_What to do:_
Across the entries that follow, count the lines with the string "computer" and reply with that count alone.

_Records for the task:_

□ □ □

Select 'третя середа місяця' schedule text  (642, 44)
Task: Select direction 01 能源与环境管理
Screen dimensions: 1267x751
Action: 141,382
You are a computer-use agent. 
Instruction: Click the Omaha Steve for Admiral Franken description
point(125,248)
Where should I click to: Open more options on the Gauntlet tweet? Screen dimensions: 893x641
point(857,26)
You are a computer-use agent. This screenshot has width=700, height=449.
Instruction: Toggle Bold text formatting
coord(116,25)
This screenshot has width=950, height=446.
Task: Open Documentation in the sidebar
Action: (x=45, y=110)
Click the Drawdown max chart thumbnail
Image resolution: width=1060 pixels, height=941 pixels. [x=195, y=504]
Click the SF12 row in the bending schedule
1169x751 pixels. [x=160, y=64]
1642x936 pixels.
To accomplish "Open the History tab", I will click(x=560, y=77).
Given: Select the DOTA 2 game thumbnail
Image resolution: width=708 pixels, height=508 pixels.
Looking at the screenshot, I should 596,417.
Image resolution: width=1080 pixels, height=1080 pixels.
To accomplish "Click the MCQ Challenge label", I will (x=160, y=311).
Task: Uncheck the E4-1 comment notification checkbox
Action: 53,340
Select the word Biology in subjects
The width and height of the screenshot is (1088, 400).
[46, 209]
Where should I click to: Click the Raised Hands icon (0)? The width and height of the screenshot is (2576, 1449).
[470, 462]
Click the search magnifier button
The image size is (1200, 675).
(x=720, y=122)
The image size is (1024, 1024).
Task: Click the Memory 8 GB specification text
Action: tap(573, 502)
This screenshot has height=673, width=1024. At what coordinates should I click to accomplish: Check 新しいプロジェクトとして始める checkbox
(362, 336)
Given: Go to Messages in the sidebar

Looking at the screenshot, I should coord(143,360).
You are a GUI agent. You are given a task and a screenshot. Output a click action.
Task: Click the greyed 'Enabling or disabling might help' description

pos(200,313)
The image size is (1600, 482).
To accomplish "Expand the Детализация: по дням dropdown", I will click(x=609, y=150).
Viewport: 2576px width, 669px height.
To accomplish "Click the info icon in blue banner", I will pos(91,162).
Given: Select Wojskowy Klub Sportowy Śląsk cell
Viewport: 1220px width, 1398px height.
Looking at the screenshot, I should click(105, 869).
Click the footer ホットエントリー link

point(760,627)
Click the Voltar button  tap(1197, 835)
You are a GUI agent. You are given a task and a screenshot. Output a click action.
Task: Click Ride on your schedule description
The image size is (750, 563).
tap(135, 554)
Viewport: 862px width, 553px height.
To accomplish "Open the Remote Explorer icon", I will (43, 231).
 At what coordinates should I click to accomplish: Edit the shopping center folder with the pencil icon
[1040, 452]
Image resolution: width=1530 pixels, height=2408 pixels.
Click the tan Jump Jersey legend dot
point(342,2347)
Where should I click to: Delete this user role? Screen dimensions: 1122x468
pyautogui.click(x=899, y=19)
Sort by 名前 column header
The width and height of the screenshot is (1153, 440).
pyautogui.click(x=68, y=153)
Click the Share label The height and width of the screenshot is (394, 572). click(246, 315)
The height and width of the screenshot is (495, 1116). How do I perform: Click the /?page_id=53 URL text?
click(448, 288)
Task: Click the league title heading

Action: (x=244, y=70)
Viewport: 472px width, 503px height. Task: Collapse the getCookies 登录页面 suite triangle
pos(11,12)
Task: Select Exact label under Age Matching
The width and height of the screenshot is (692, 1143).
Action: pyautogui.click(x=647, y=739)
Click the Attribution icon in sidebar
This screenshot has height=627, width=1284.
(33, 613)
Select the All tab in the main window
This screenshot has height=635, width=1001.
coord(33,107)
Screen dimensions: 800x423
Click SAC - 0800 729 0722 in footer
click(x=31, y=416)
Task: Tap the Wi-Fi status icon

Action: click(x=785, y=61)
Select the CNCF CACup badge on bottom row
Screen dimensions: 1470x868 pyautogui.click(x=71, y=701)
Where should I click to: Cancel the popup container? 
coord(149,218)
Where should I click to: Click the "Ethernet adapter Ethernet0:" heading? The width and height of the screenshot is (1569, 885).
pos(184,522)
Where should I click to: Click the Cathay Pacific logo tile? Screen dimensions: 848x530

□ □ □

_Answer space:_
2